Near objectgoal policy: objectgoal
Near CLIP obj/img policy: clip_objectgoal -  clip_imagegoal
In CLIP policy: language_goal - False
InstanceImage embedding: 1024, Add Instance linear: False

RNN input size info: 
  prev_action: 32
  instance_goal: 1024
  gps_embedding: 32
  compass_embedding: 32
  visual_feats: 512
  --------------------------
  Total RNN input size: 1632

Request for Assistance

I would greatly appreciate any guidance on how to resolve this input size mismatch and ensure compatibility between the two configurations. Thank you in advance for your help!

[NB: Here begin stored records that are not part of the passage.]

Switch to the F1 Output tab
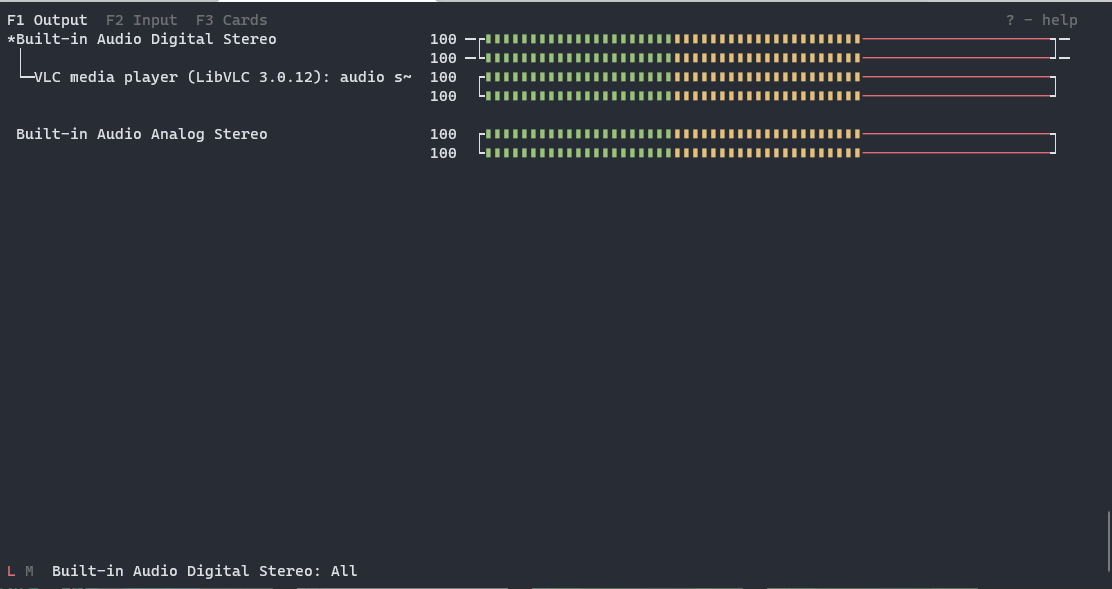 coord(47,20)
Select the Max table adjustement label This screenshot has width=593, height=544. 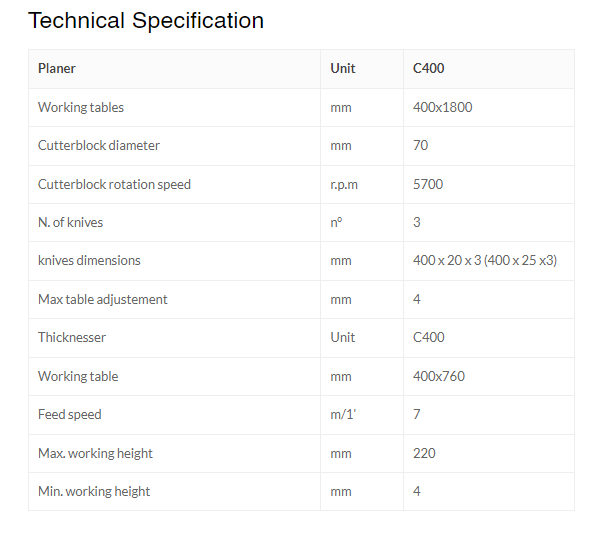[x=102, y=300]
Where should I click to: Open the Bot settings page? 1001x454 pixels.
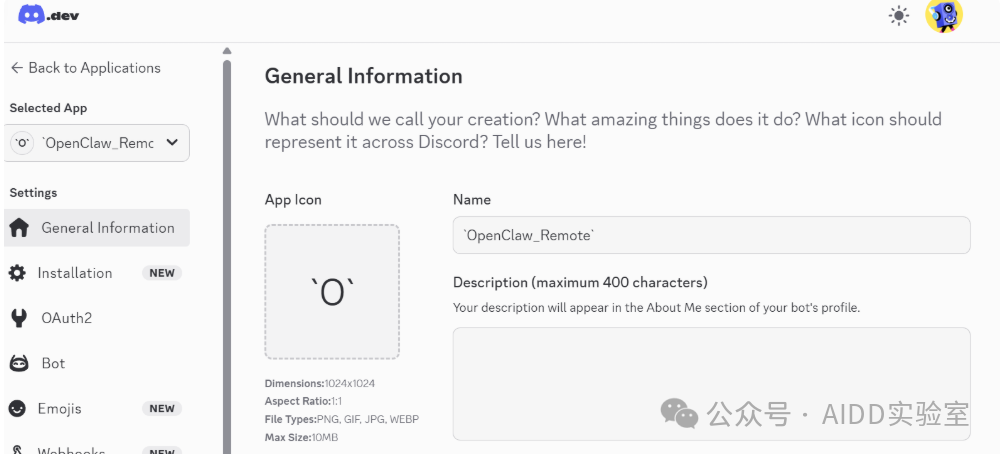click(x=53, y=363)
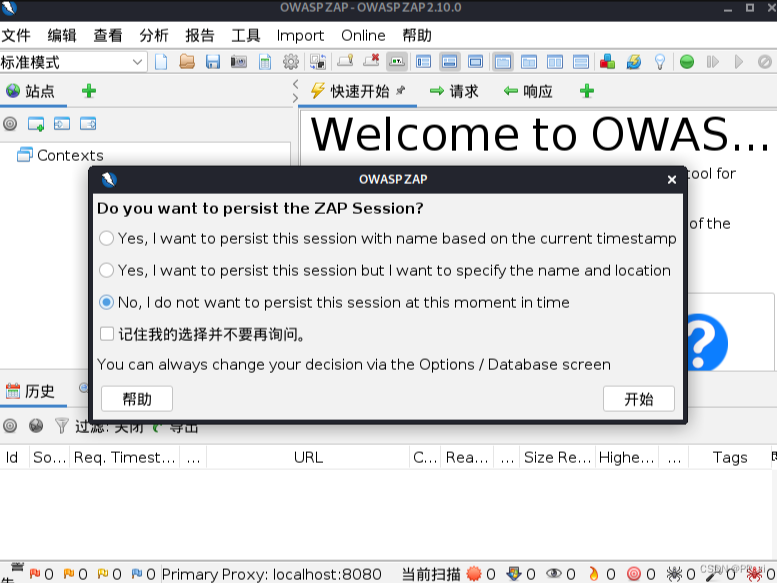Screen dimensions: 777x583
Task: Click the light bulb icon in toolbar
Action: click(x=660, y=62)

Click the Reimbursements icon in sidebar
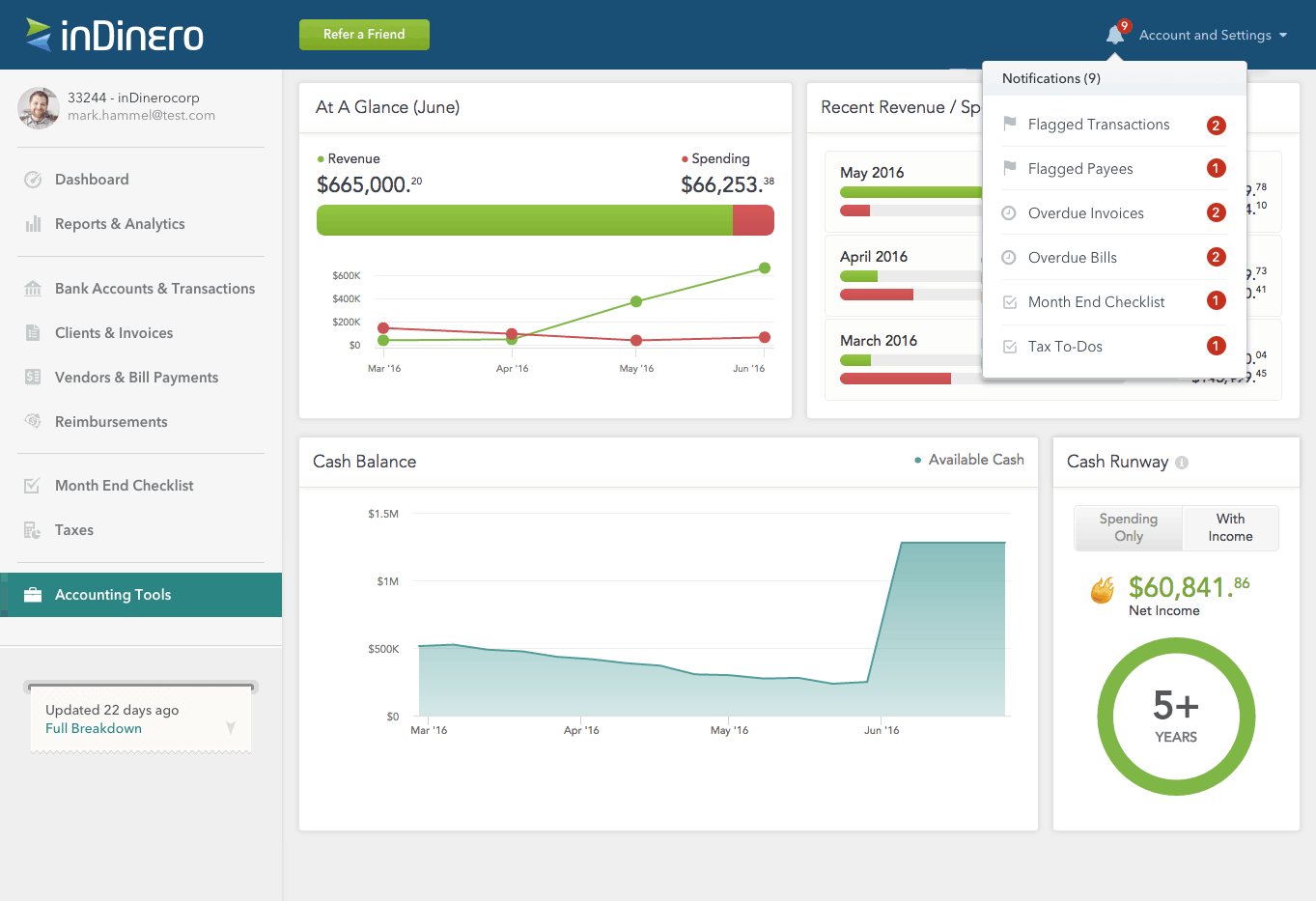coord(33,421)
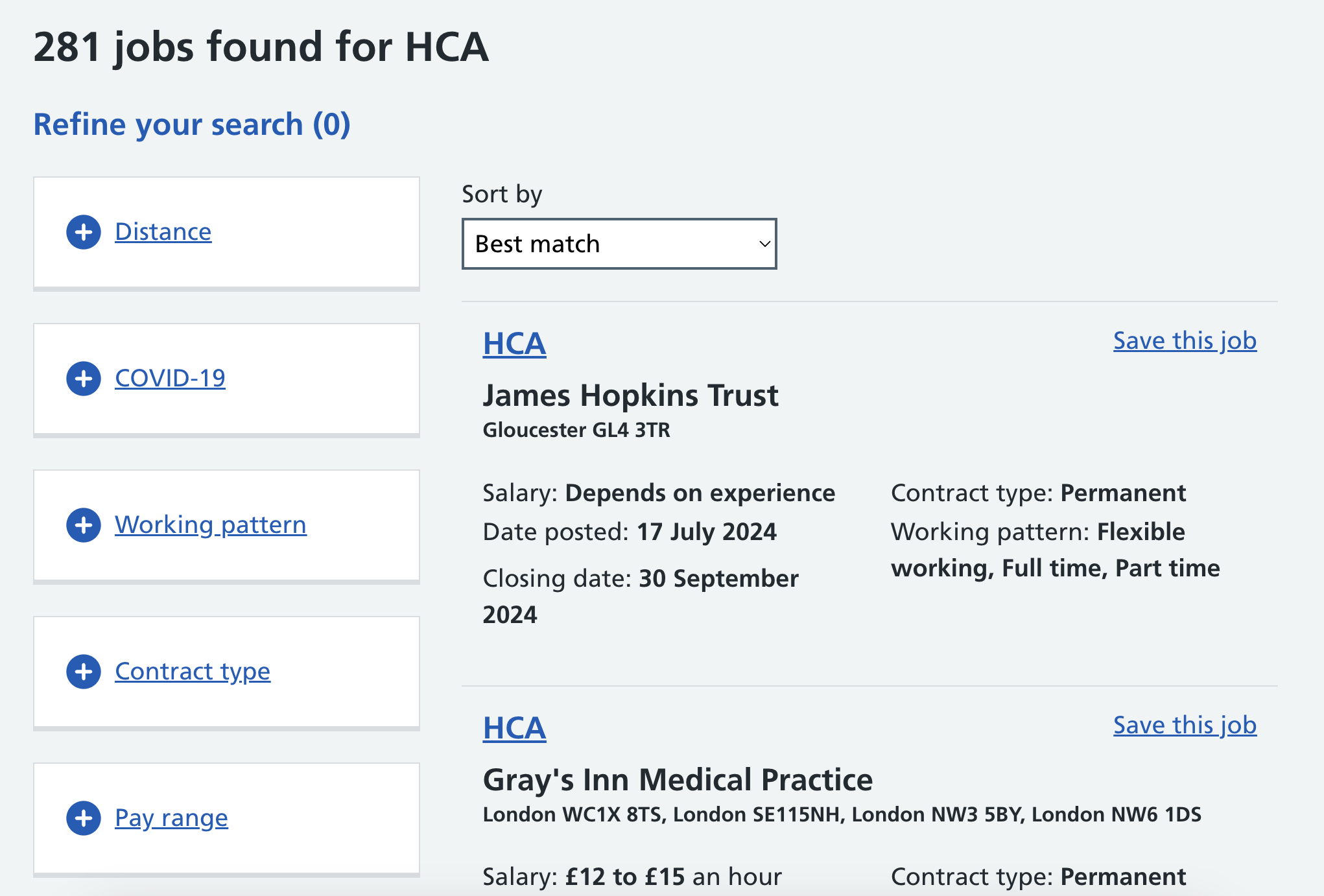Expand the Distance filter link

tap(163, 232)
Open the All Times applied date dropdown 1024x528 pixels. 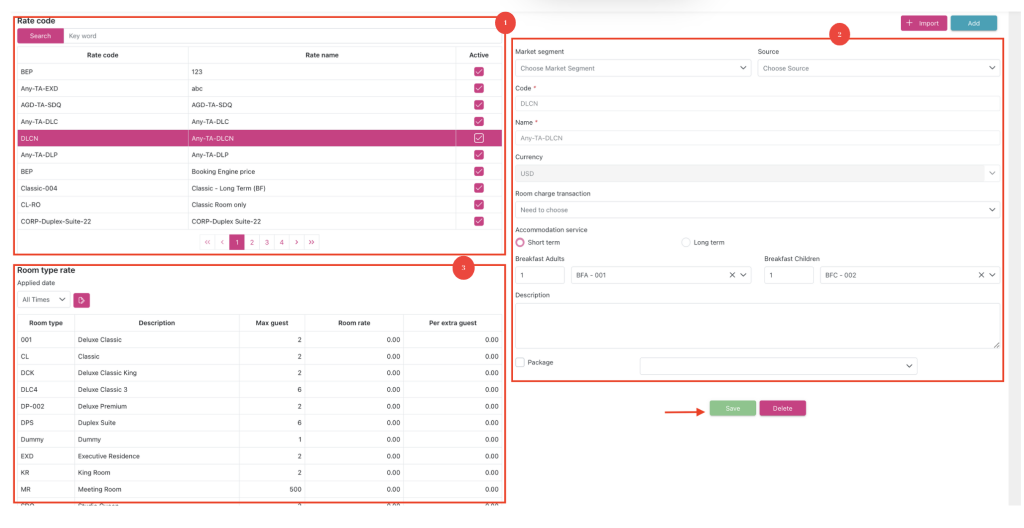pos(44,300)
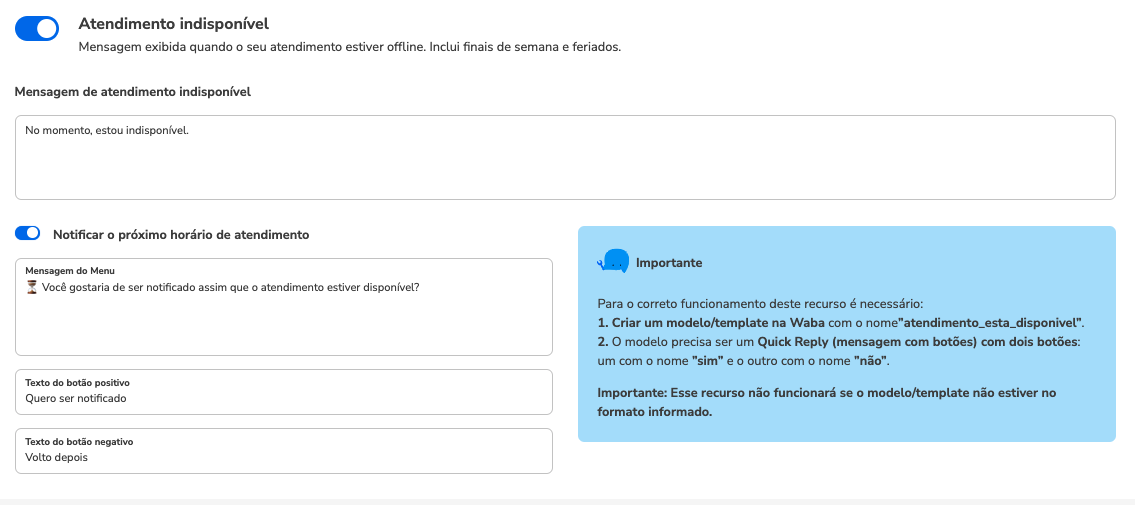The width and height of the screenshot is (1135, 505).
Task: Click the Quick Reply bold text
Action: click(x=790, y=341)
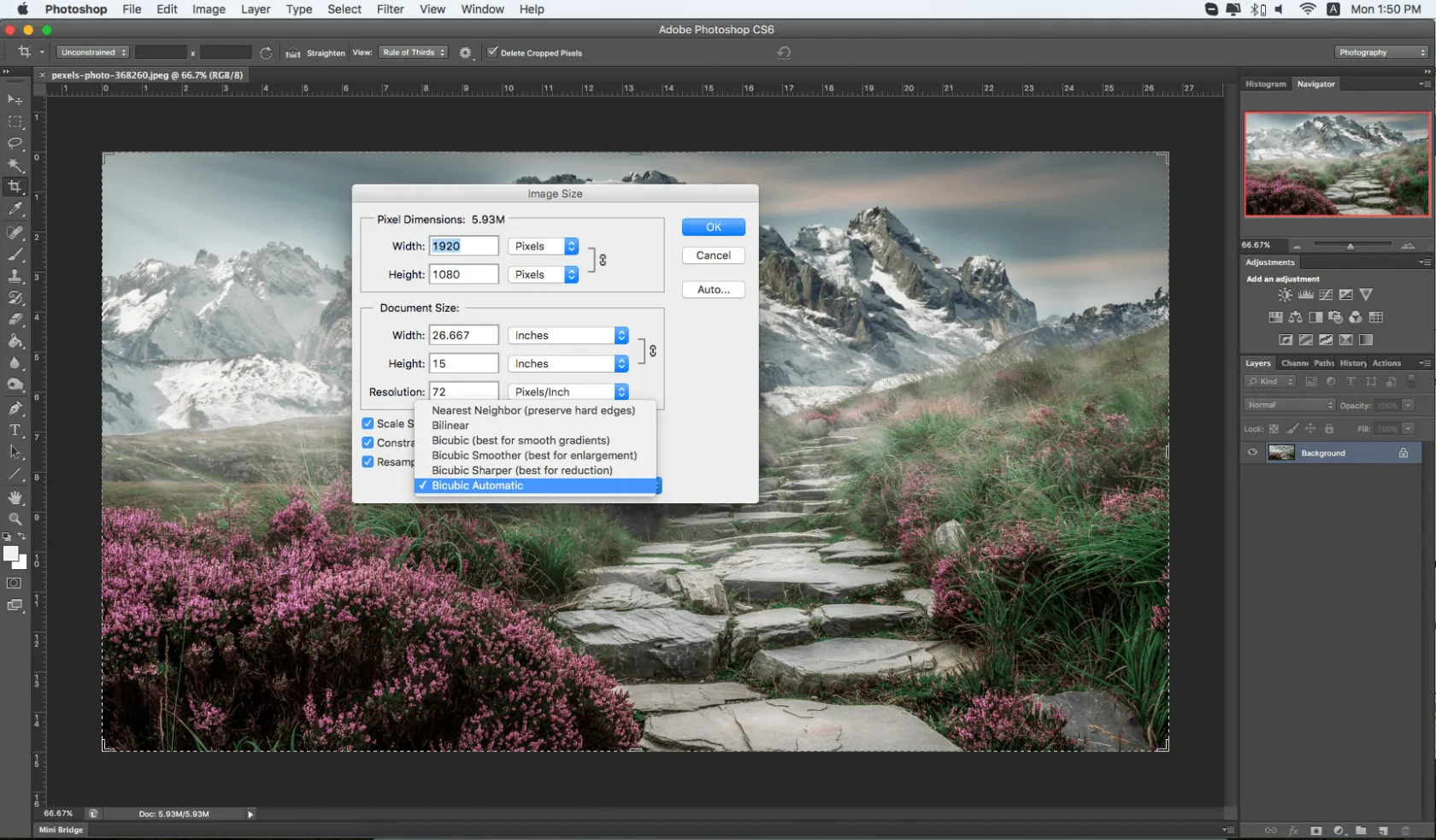The image size is (1436, 840).
Task: Click the Brightness/Contrast adjustment icon
Action: pyautogui.click(x=1285, y=295)
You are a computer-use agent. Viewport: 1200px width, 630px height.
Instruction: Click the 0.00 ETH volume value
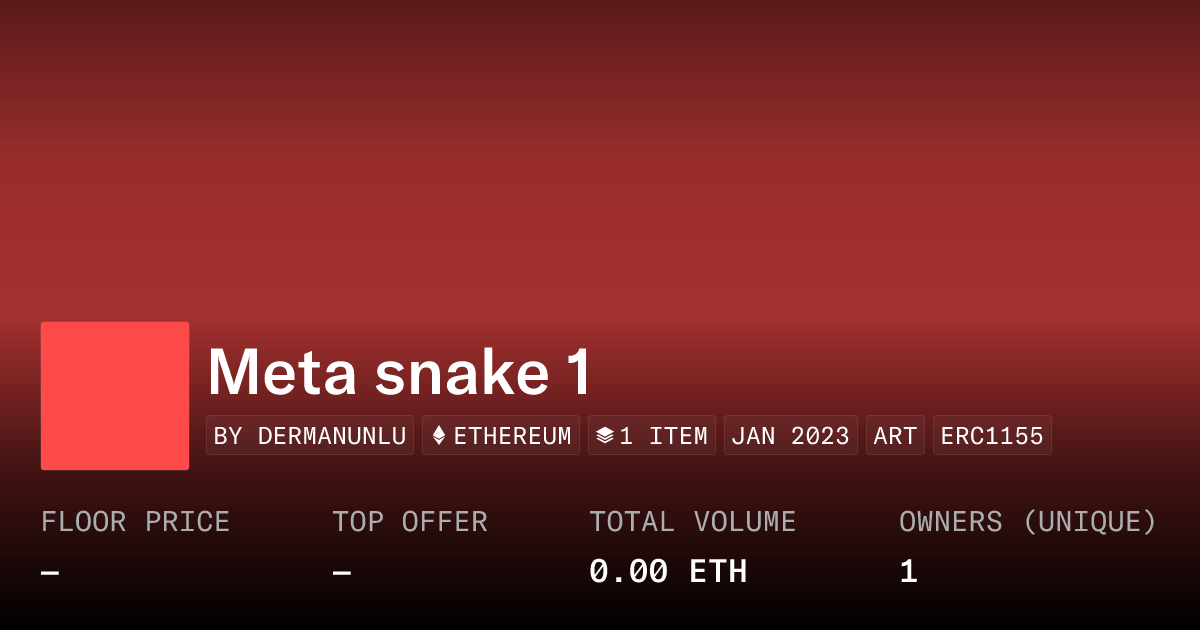tap(667, 572)
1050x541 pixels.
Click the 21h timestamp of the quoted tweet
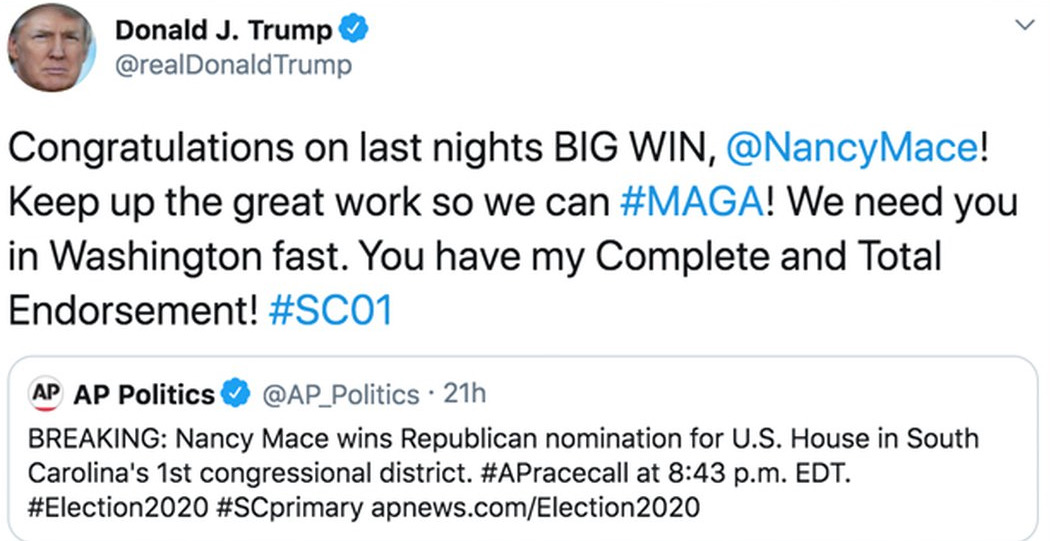(x=464, y=394)

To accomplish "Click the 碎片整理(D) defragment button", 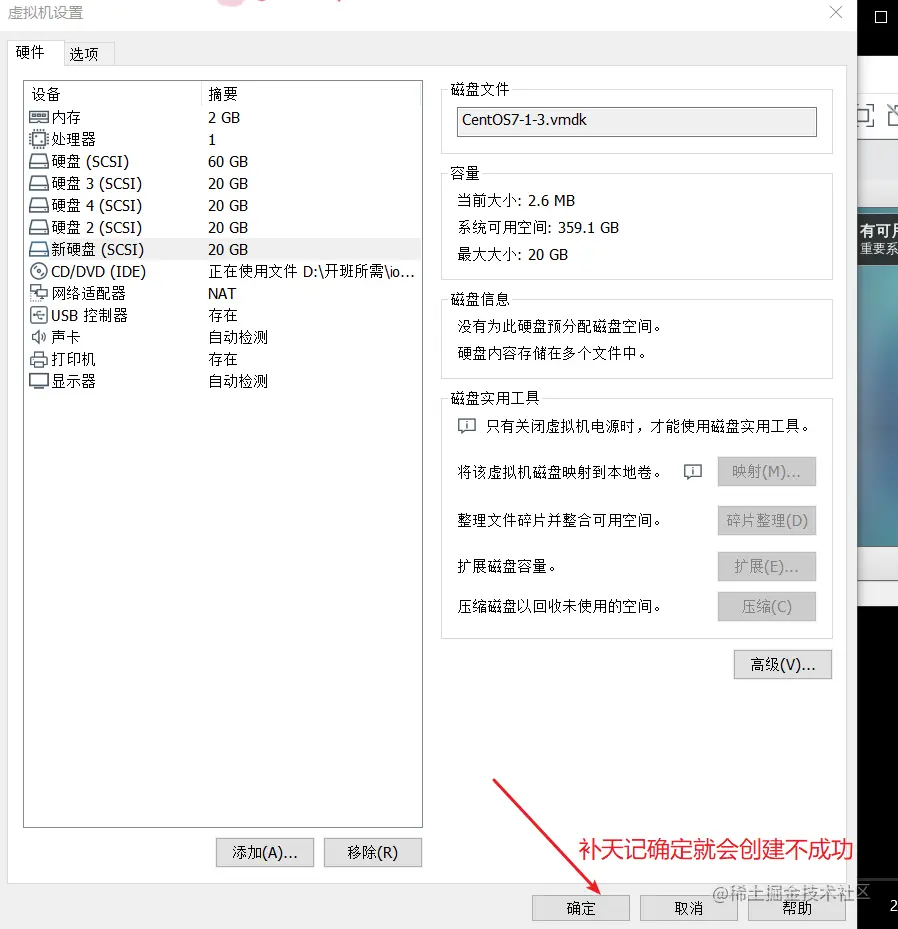I will (766, 520).
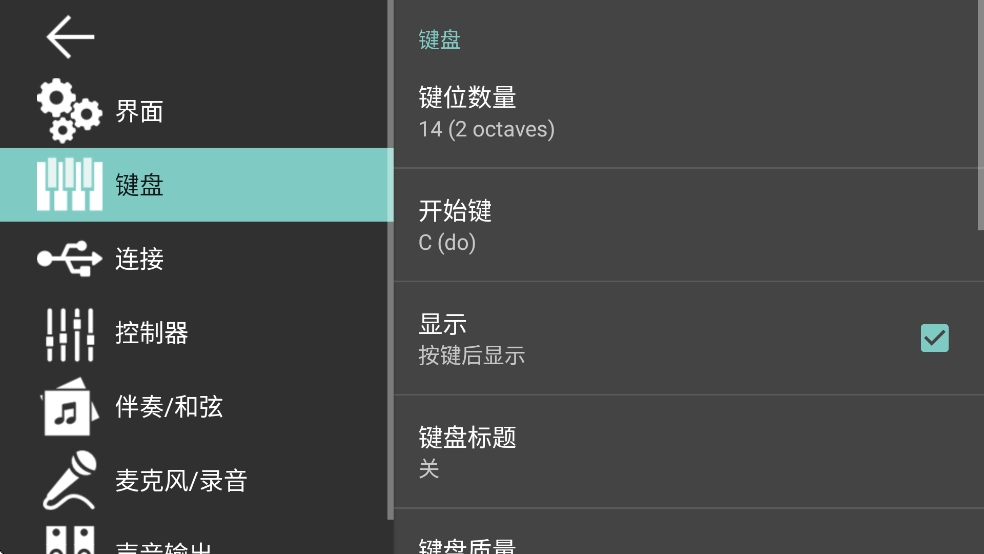Image resolution: width=984 pixels, height=554 pixels.
Task: Click the USB 连接 icon
Action: 69,259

Ram81 commented 1 month ago

@fylk317 can you share the command you are using to run this eval? If you are using this command with paths to correct embedding files it should be working

fylk317 commented 1 month ago

Hi @Ram81,

Here’s the command I’m using for eval:

DATA_PATH="data/datasets/goat_bench/hm3d/v1/"
tensorboard_dir="data/goat-assets/tensorboard/_logs/"
eval_ckpt_path_dir="data/goat-assets/checkpoints/sense_act_nn_skill_chain/"
split="val_seen"

python -um goat_bench.run \
  --run-type eval \
  --exp-config config/experiments/ver_goat_skill_chain.yaml \
  habitat_baselines.num_environments=1 \
  habitat_baselines.trainer_name="goat_ppo" \
  habitat_baselines.rl.policy.name=GoatHighLevelPolicy \
  habitat_baselines.tensorboard_dir=$tensorboard_dir \
  habitat_baselines.eval_ckpt_path_dir=$eval_ckpt_path_dir \
  habitat_baselines.checkpoint_folder=$eval_ckpt_path_dir \
  habitat.dataset.data_path="${DATA_PATH}/${split}/${split}.json.gz" \
  +habitat/task/lab_sensors@habitat.task.lab_sensors.clip_objectgoal_sensor=clip_objectgoal_sensor \
  +habitat/task/lab_sensors@habitat.task.lab_sensors.language_goal_sensor=language_goal_sensor \
  +habitat/task/lab_sensors@habitat.task.lab_sensors.cache_instance_imagegoal_sensor=cache_instance_imagegoal_sensor \
  ~habitat.task.lab_sensors.goat_goal_sensor \
  habitat.task.lab_sensors.cache_instance_imagegoal_sensor.cache=data/goat-assets/goal_cache/iin/${split}_embeddings/ \
  habitat.task.lab_sensors.language_goal_sensor.cache=data/goat-assets/goal_cache/language_nav/${split}_instruction_clip_embeddings.pkl \
  habitat_baselines.load_resume_state_config=False \
  habitat_baselines.eval.use_ckpt_config=False \
  habitat_baselines.eval.split=$split \
  habitat_baselines.eval.should_load_ckpt=False \
  habitat_baselines.should_load_agent_state=False

I’m using the instruction_clip_embeddings.pkl instead of bert_embedding.pkl since the bert-embedding file is missing in goat-assets. Could this difference be causing the error? If so, could you let me know where the bert_embedding.pkl file is located?

Thanks!